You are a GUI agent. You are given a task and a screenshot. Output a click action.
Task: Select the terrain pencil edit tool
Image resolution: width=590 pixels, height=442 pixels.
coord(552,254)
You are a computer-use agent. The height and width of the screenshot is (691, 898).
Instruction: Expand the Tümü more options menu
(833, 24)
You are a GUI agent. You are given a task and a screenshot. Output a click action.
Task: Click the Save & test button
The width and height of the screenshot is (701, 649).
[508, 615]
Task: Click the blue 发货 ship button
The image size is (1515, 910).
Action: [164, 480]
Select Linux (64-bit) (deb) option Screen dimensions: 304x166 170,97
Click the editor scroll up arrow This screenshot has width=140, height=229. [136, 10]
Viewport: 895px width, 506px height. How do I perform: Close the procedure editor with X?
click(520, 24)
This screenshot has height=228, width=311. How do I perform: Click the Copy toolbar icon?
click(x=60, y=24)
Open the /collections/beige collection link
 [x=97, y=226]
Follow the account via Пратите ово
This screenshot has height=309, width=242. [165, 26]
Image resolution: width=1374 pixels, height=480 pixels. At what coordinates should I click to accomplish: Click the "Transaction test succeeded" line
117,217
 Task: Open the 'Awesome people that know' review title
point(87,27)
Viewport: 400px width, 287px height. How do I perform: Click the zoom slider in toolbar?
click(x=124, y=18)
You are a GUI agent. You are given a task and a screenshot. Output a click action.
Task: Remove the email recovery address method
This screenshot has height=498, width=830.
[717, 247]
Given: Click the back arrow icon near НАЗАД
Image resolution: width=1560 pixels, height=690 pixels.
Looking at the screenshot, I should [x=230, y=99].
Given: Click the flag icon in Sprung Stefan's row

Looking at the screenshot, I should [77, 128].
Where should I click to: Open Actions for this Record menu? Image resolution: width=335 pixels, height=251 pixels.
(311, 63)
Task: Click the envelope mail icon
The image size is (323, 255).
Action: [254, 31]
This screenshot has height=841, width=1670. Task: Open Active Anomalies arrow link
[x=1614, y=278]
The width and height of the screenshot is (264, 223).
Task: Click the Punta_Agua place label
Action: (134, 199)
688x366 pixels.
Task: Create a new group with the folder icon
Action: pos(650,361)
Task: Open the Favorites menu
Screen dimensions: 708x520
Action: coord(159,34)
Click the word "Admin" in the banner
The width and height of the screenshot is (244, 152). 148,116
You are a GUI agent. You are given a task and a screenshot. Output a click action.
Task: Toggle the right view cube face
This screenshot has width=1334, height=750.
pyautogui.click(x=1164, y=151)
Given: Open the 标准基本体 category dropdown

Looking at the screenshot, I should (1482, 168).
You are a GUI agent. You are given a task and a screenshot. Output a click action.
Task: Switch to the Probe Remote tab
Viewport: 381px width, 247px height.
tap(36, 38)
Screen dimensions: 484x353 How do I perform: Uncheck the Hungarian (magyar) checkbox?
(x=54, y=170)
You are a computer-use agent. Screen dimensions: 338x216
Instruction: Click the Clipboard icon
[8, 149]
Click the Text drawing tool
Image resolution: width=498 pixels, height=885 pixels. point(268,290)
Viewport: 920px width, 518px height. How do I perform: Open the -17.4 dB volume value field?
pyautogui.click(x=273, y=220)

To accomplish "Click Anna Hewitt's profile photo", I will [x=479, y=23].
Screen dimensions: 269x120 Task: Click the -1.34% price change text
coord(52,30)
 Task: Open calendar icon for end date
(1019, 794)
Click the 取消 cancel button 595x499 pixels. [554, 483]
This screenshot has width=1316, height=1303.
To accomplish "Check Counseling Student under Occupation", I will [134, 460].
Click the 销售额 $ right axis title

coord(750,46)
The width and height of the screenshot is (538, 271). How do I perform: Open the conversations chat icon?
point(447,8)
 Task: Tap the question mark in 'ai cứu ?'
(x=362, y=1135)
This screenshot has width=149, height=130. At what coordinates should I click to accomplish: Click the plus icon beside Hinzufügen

========================================

# EXERCISE INSTRUCTIONS:
Answer with the exact lines running from the one that contains "Click the 销售额 $ right axis title" through the last line of the data. Include no other line.

# EXERCISE RESPONSE:
Click the 销售额 $ right axis title

coord(750,46)
The width and height of the screenshot is (538, 271). How do I perform: Open the conversations chat icon?
point(447,8)
 Task: Tap the question mark in 'ai cứu ?'
(x=362, y=1135)
This screenshot has width=149, height=130. At what coordinates should I click to accomplish: Click the plus icon beside Hinzufügen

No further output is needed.